Mali's Junta Is Running Out of Friends and地图

The fall of Kidal's administrative heart to a joint FLA-JNIM offensive exposes the limits of military strongman politics and a partnership with a mercenary force that will evacuate when the contract runs out.
/ @mehrnews · Telegram

The videos circulating on 25 April 2026 tell their own story with brutal efficiency. One shows FLA separatists standing inside the Edjerer Petroleum Kidal station — inaugurated in February by the regional governor El Hadj Ag Gamou — less than sixty days after its opening ceremony. Another captures convoys of Malian army vehicles and Russian Africa Corps trucks retreating from Kidal's city centre, the governor himself reportedly among those who fled. In the same hours, JNIM — the Al-Qaeda Sahel affiliate — was entering Kati, the garrison town fifteen kilometres northwest of the capital Bamako. The Malian junta, which seized power in 2020 and has since consolidated authority through a mixture of elections, arrests, and an ever-deepening embrace of Moscow, is discovering that military strongman politics has limits.

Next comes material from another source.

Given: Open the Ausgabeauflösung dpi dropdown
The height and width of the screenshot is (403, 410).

The thesis here is straightforward: Mali's military leadership made a bet on a Russian mercenary force and on the political capital to be extracted from anti-French sentiment, and that bet is not paying off. What is unfolding in Kidal and Kati is not merely an insurgency — it is the unmasking of a security architecture that was never designed to govern a country, only to protect the people running it.

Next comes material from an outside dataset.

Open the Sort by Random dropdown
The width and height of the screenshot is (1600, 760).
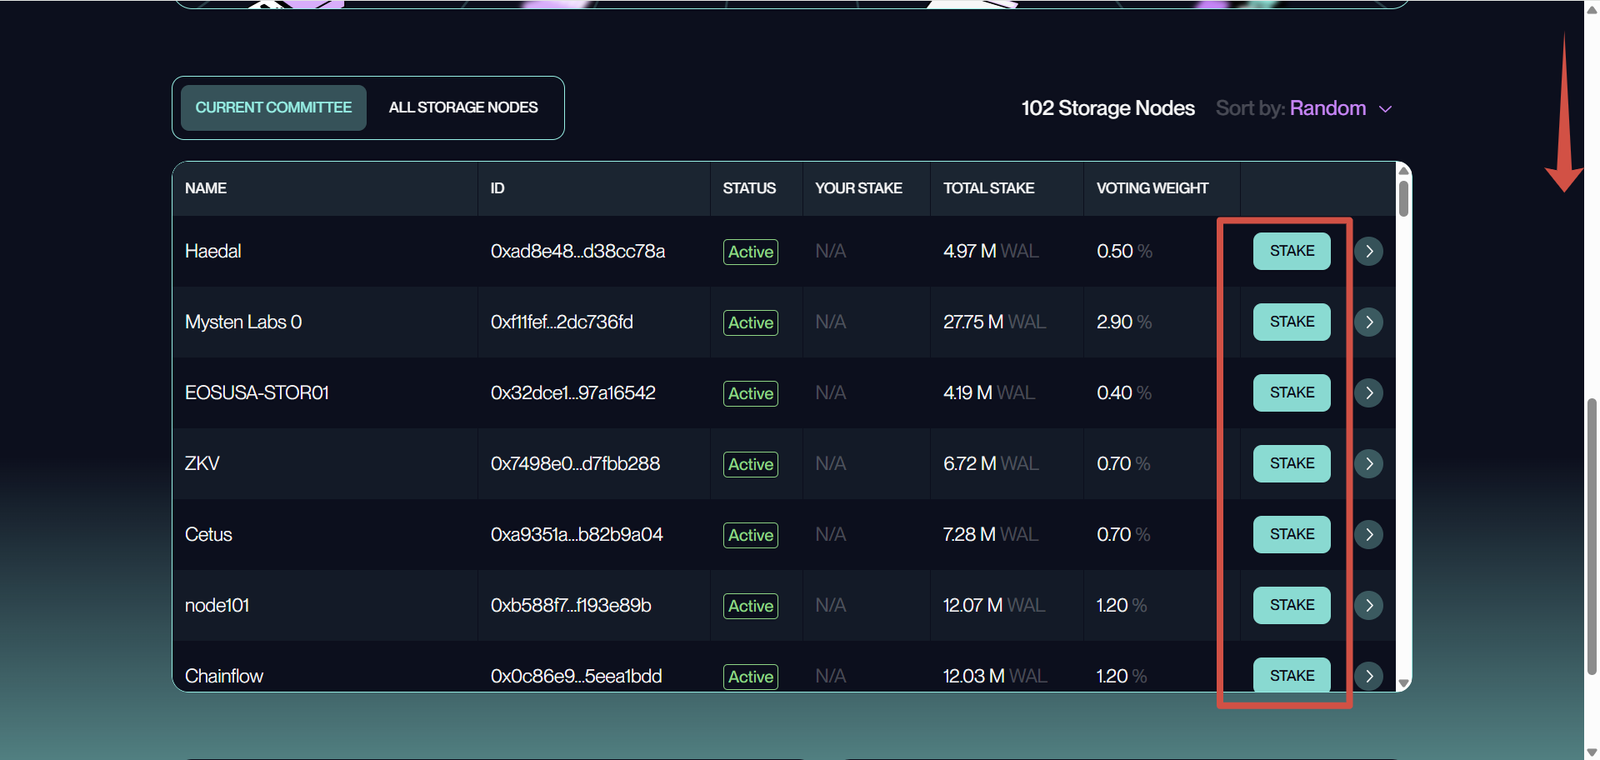[1327, 108]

The Architecture Was Never Built for This

The standard account treats Mali's current crisis as a jihadist resurgence, a familiar plotline that conveniently recycles itself every few years across the Sahel. JNIM is present. It is aggressive. It has links to Al-Qaeda's global network and it has killed Malian soldiers, French soldiers, and UN peacekeepers in the past decade. All of that is fact. But treating JNIM as the prime mover in the current collapse misses what made the ground fertile in the first place.

The FLA — the Permanent Strategic Framework for Liberation, a Tuareg-led separatist coalition — is a distinctly non-jihadist actor. It has political demands rooted in regional autonomy, resource control, and the longstanding grievance that northern Mali's populations have been excluded from whatever central governments have existed in Bamako. When FLA fighters entered Kidal's administrative building alongside JNIM units on 25 April, they were not following Al-Qaeda's playbook. They were occupying state infrastructure in furtherance of their own territorial project. The fact that JNIM is fighting beside them — not because of ideological kinship, but because the enemy of their enemy makes for a convenient short-term ally — tells us something important about the patchwork nature of armed coalitions in the Sahel.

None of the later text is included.